*PROBLEM DETAILS:* Return the line containing "Task: Click the badger" and every line after it through the end of the entries below, with no other lines.

** Opening RECORDS FOR THIS TASK block **

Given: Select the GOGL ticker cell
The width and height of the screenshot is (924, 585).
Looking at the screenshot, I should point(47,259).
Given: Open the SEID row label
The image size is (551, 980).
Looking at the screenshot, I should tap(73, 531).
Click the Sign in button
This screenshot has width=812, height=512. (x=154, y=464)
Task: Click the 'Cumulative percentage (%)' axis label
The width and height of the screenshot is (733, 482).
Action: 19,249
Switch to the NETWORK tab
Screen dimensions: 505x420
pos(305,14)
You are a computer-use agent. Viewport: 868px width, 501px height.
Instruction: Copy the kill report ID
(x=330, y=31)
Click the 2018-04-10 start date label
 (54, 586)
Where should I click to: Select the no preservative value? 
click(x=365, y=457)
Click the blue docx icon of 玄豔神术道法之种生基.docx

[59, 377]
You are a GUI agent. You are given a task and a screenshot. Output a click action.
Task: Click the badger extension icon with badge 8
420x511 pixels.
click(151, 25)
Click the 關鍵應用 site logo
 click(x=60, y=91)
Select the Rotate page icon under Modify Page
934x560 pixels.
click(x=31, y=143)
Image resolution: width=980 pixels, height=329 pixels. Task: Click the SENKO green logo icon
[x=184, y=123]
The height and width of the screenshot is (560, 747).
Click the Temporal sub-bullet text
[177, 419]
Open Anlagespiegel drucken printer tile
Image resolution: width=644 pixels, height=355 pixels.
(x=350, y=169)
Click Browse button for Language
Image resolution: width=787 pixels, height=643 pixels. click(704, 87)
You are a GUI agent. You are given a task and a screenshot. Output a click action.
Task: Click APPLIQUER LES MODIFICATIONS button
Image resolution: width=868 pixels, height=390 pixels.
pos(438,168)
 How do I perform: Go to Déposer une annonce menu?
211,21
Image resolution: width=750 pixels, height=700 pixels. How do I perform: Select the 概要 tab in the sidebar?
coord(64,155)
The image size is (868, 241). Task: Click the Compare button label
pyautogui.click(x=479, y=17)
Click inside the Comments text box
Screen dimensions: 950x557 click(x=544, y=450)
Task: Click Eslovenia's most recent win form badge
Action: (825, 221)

** Closing RECORDS FOR THIS TASK block **

*EXPECTED ANSWER:*
Task: Click the badger extension icon with badge 8
420x511 pixels.
click(151, 25)
Click the 關鍵應用 site logo
 click(x=60, y=91)
Select the Rotate page icon under Modify Page
934x560 pixels.
click(x=31, y=143)
Image resolution: width=980 pixels, height=329 pixels. Task: Click the SENKO green logo icon
[x=184, y=123]
The height and width of the screenshot is (560, 747).
Click the Temporal sub-bullet text
[177, 419]
Open Anlagespiegel drucken printer tile
Image resolution: width=644 pixels, height=355 pixels.
(x=350, y=169)
Click Browse button for Language
Image resolution: width=787 pixels, height=643 pixels. click(704, 87)
You are a GUI agent. You are given a task and a screenshot. Output a click action.
Task: Click APPLIQUER LES MODIFICATIONS button
Image resolution: width=868 pixels, height=390 pixels.
pos(438,168)
 How do I perform: Go to Déposer une annonce menu?
211,21
Image resolution: width=750 pixels, height=700 pixels. How do I perform: Select the 概要 tab in the sidebar?
coord(64,155)
The image size is (868, 241). Task: Click the Compare button label
pyautogui.click(x=479, y=17)
Click inside the Comments text box
Screen dimensions: 950x557 click(x=544, y=450)
Task: Click Eslovenia's most recent win form badge
Action: (825, 221)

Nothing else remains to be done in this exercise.